The more reassurance a company provides, the better the business's long-term health. "Confidence," Crawford says, "is the hardest part of sourcing."
What's Your Worth?
You know your business on eBay is a sourcing success when you have Med1Online's problem. The company's inventory had grown so much, customers needed an easier way to find what they wanted.
Many items in the company's stock of sophisticated medical equipment have the same function, but individual features may vary from unit to unit. And those are the features that Med1Online's savvy customers wanted. Scrolling through a few choices is one thing, but when the options fall into the hundreds, says Scott Carson, president of Med1Online in Arvada, Colorado, "it's a whole 'nother enchilada." Med1Online helps customers navigate this complexity with a listing tool that lets buyers search by individual product features, a utility that adds value to the shopping process and gets customers on and off the site quickly. That, in turn, gets products out the door faster.
Adding value comes down to making things easier for customers. It can be as simple as making sure eBay listings are spelled correctly and pictures are professional looking and large enough for eyes older than 40 to see. Med1Online adds value by fine-tuning the shopping experience. But attention to the process can be applied at any stage, either in the way a business leverages its products or in the quality of service and support after the sale.
Leverage at A City Discount means offering customers a one-stop shop. "We have a broad product line that covers different subcategories of restaurant equipment so customers can outfit a complete restaurant from us," says John Stack, CEO of Peach Trader, the Atlanta company that owns A City Discount. The company also lets customers bundle multiple orders so they pay one shipping rate-a small but still appreciated savings.

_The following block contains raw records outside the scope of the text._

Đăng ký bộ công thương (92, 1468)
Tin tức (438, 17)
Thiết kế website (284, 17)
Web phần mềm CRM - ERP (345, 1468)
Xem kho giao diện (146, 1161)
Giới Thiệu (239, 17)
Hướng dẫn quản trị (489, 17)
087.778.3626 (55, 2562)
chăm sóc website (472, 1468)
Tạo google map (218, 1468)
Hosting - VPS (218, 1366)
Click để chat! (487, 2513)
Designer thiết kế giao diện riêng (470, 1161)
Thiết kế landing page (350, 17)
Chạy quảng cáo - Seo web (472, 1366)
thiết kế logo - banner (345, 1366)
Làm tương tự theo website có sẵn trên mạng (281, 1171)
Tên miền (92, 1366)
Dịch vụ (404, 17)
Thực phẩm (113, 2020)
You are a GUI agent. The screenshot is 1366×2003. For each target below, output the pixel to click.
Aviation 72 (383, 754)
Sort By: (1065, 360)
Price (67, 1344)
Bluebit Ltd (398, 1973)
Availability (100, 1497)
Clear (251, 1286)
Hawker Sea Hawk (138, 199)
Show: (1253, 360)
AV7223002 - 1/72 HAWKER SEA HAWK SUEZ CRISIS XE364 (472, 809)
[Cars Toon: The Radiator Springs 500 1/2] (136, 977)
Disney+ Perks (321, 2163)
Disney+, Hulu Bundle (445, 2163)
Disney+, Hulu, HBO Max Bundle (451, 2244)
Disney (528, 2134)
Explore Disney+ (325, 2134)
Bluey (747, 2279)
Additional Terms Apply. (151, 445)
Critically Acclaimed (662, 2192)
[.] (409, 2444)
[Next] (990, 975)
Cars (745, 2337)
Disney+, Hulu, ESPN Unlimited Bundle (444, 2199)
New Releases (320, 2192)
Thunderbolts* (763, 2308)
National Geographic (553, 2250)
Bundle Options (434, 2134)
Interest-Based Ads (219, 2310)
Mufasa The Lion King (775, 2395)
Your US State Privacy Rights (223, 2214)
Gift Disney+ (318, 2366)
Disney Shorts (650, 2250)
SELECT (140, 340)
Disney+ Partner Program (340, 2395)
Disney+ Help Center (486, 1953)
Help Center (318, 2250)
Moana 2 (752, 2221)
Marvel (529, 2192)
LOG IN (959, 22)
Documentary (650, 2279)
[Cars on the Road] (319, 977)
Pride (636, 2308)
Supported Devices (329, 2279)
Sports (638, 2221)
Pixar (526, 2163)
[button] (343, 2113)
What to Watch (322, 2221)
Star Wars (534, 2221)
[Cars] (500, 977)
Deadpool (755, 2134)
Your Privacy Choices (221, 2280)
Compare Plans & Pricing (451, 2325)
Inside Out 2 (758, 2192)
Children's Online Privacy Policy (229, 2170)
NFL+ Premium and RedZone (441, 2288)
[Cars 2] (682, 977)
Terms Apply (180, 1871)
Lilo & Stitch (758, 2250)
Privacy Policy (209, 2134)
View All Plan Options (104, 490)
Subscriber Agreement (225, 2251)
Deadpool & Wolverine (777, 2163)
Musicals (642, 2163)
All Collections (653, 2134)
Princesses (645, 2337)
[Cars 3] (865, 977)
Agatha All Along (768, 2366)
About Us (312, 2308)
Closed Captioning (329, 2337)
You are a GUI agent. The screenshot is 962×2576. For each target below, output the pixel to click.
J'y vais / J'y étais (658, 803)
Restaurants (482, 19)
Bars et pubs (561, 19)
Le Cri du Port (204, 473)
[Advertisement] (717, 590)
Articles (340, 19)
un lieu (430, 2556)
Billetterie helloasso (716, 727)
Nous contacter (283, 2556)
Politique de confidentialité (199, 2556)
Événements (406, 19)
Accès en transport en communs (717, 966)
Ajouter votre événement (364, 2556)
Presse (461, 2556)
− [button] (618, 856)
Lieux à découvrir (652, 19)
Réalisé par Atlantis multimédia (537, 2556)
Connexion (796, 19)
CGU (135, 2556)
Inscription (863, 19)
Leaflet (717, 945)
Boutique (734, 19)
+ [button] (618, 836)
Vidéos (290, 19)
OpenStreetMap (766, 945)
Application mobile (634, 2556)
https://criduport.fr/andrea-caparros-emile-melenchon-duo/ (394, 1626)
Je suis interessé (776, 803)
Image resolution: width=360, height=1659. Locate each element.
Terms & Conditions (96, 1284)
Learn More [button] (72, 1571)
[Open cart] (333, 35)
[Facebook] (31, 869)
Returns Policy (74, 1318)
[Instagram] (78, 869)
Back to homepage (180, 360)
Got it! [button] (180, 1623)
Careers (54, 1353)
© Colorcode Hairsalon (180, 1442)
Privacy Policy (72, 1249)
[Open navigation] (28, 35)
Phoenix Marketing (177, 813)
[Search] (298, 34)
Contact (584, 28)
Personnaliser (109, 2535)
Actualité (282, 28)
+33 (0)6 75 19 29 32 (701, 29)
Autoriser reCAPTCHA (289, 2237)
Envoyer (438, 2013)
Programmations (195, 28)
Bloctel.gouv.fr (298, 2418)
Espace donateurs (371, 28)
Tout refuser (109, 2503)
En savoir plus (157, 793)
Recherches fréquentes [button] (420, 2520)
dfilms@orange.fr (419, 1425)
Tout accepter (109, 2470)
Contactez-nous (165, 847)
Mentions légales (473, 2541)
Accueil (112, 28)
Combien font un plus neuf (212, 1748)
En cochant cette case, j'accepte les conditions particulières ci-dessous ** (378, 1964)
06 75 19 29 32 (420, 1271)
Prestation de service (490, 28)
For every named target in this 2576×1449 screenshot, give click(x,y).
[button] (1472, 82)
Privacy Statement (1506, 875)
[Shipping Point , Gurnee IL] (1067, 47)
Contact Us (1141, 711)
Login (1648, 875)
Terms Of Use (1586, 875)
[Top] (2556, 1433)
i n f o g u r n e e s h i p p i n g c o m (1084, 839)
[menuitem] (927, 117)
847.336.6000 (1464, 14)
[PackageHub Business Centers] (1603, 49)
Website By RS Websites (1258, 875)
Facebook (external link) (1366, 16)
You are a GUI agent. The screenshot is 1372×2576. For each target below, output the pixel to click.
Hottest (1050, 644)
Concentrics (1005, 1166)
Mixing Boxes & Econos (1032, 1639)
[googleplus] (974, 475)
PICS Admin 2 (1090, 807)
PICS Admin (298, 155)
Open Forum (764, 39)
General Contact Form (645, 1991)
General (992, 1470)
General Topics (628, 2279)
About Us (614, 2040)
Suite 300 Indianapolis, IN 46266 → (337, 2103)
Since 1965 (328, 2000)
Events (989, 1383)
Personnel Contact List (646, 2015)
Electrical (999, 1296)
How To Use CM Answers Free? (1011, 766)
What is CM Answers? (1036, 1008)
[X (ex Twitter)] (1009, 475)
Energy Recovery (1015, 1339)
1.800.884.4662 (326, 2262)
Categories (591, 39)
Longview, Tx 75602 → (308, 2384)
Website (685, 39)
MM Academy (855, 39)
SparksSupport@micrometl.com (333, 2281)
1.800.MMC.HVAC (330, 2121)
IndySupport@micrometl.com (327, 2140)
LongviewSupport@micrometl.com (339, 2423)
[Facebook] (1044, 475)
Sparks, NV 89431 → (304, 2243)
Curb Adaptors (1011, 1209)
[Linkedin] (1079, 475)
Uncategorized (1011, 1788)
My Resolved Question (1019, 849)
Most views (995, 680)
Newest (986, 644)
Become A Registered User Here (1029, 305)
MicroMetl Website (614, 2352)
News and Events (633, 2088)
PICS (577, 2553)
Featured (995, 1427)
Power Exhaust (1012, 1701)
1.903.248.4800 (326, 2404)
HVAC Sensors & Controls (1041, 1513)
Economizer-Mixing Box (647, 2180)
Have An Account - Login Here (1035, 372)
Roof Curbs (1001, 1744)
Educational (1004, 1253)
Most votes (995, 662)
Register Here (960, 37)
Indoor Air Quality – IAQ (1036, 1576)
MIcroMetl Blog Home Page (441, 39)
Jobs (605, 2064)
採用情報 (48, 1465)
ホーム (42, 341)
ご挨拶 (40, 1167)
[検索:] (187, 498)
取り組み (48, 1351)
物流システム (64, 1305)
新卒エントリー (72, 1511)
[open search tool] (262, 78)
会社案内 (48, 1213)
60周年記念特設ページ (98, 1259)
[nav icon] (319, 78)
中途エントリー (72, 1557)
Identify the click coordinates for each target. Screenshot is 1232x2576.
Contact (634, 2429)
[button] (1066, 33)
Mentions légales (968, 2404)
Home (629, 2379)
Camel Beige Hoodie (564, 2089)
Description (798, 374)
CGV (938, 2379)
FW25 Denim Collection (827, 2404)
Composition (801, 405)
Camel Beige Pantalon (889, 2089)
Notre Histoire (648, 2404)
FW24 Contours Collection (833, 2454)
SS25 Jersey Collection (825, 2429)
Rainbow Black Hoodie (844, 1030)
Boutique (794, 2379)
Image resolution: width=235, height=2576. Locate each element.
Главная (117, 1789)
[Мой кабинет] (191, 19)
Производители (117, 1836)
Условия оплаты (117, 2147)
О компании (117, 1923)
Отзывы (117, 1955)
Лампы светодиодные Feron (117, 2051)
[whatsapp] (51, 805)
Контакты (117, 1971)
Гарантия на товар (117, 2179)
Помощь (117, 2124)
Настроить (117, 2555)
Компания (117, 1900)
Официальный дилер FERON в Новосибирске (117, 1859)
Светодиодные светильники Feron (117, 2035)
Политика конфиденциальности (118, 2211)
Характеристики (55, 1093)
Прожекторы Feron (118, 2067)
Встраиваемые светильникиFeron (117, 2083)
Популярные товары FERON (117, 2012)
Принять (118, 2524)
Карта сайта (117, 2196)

Integrity also adds value when buying used equipment. Essex Technology Group-which handles, among other things, auction management, asset recovery and product testing for clients-tests each item to see what works and what doesn't, then shares the findings with buyers online. "We tell customers exactly what is wrong," says Eric Crawford, a partner and co-founder of the Nashville, Tennessee-based company. Even then, faulty products usually find a buyer, because "people will try and fix them themselves," Crawford says, proving the adage that anything can sell on eBay.
Where to Buy
- Closeout dealer directories
- Drop-ship service directories
- Family, friends and colleagues
- Government auctions
- Industry trade shows
- Manufacturer's representatives
- Newspaper and magazine classifieds
- Odd-lot traders
- Online wholesale product directories
- Specialized classified ad newspapers
- Wholesale gift catalogs
Julie Monahan is a writer in Seattle whose articles on small business and emerging technology have appeared in numerous consumer and trade magazines.